IN THE LINE OF DUTY
The death of a breadwinner is never a statistic. It is a human tragedy which has recurring implications, like concentric ripples that continue long after the pebble that caused them has sunk from view.
Each day until they themselves die, the families of all those who died in suicide-bomb attacks will suffer, in their own different ways, the pain and the consequences of these senseless attacks. They too have become victims - living victims, who have to survive something their breadwinner could not.

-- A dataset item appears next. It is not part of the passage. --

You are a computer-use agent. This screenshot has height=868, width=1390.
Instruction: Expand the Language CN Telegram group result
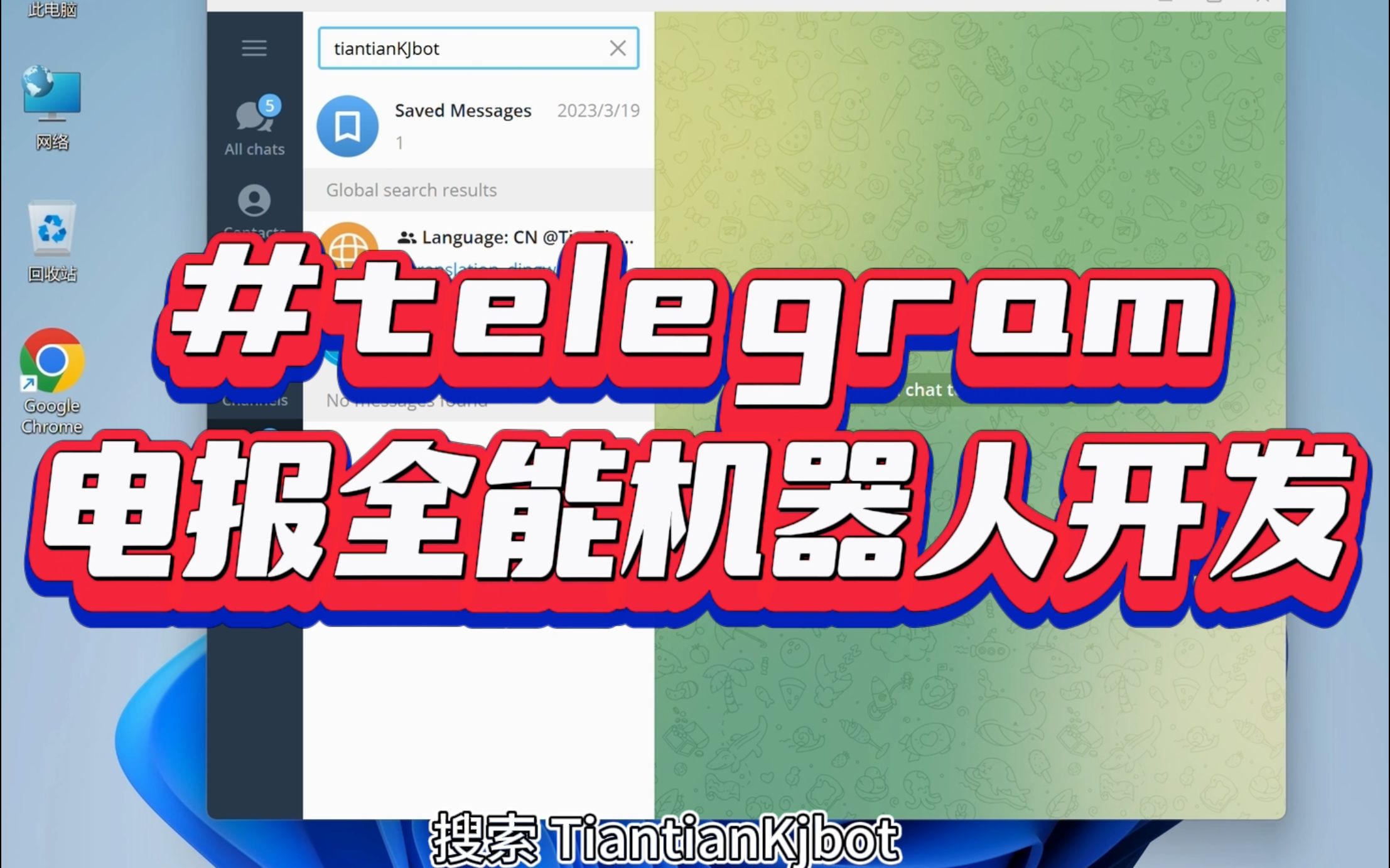click(x=480, y=245)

Watching scenes of carnage "“ whether on Shahrae Faisal at Karachi or outside Liaquat Bagh at Rawalpindi or opposite the GPO at Lahore "“ should have reconciled most of us by now to our fragile mortality. Images repeated relentlessly on news channels should have inured one to the omnipresent companionship of death.
Nothing though is preparation enough for the sight of sixteen stark coffins, hastily assembled from planks of unseasoned wood, their uneven lids nailed down haphazardly, lying shoulder to shoulder on charpoys, just as their lifeless occupants had stood earlier that day in the line of duty outside the High Court of Lahore.
These sixteen policemen were only some of those who had died in that attack at Lahore on 10 January, but they are symbolic of a commitment our nation's police force makes daily to deter, to guard, to protect, and if necessary to die so that others may continue to live. It is in a sense ironical that while the lawyers' community within the High Court's railings was agitating for the protection of the law, those policemen on duty outside deployed to protect them stood armed but defenceless against a sole, determined assassin.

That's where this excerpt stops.